India needs to retain brilliant students: President

MUMBAI, Feb 8:
Lamenting that not a single Indian higher educational institute figures among the top 200 universities in the world, President Pranab Mukherjee today suggested that India must have “the capacity to keep the brilliant students and teachers in its system”.
The President said this while inaugurating the Diamond Jubilee Celebrations of Kishinchand Chellaram College of Arts, Commerce and Science here.
“There is no lack of talent,” the President said, referring to scholars like nobel laureates Amartya Sen, Hargovind Khurana, Chandrasekhar and Venkataraman who graduated from Indian universities.
“But unfortunately, they got the Nobel prize when they were working outside India in some universities of USA, UK or somewhere else. We must have the capacity to keep the brilliant students, brilliant teachers in our system,” he said.
The President also expressed concern over poor standards in many higher educational institutions in the country and added that a concerted effort was underway to spread the infrastructure for it.
“There are now over 650 universities and 33,000 colleges in India.

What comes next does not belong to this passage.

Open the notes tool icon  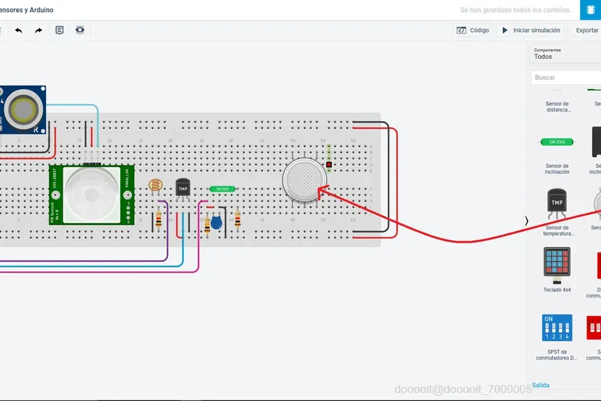point(59,30)
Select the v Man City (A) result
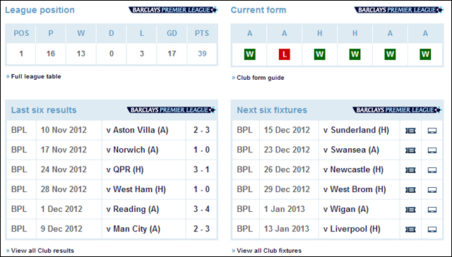Image resolution: width=452 pixels, height=257 pixels. tap(133, 229)
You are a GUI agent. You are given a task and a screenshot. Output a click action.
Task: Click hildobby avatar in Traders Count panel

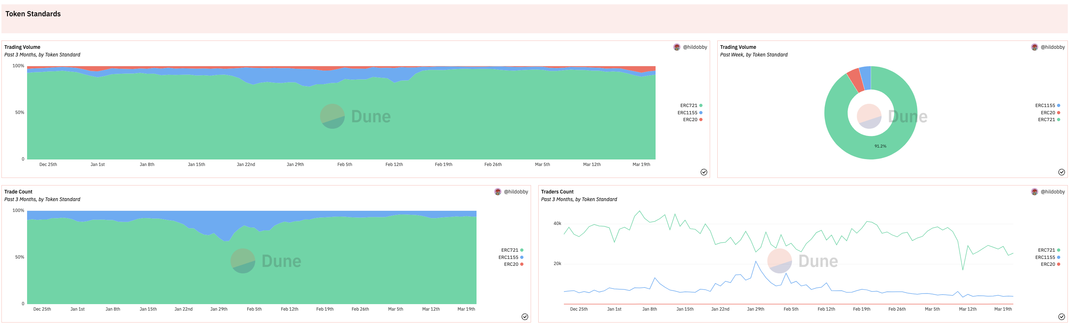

The density of educational institutions has increased from 10 to 14 institutions per thousand square kilometre during the 11th Plan period,” Mukherjee said in the presence of dignitaries including Maharashtra Governor K Shankaranarayan, Chief Minister Prithviraj Chavan, actor Amitabh Bachchan and industrialist Anil Ambani.
Despite India’s higher education system being second largest in the world, the enrolment rate among the 18-24 age group in India is only 7 per cent, he said.
“Compared to this, it is 21 per cent in Germany and 34 per cent in the US,” the President said, adding that “compounding the woe of low coverage was lack of standards in many of our higher educational institutions which were way below global benchmarks,” he said.
Stressing that the country must reclaim its “lost glory” as the world’s favoured destination for higher learning, the President said, “I do believe that the time has come, if we do want to achieve our rightful place in the comity of nations, if we want to be the first class power in the world, we must have first-class facilities, first-class academic institutions, first-class colleges.”
“We have to recover the ground we lost almost seven centuries ago. India dominated the scene of higher education for not one or two years but for 1500 years,” the President said.
“From third century BC to 12th century AD, from days of Taxila, now in Western Punjab, for 1500 years, India, like a magnet, attracted the mighty minds in the form of students, in the form of teachers, from China, Persia and far off places,” he said.
“I really feel sad when I find that in international rating agencies, when they are upgrading and classifying institutions worldwide, in 200 top international institutions, I do not find the name of a single Indian university,” he said.
“I feel sad when I find every year when the list of Nobel laureates comes, that it was 87 years ago that India last got a Nobel prize, in C V Raman,” he said. (PTI)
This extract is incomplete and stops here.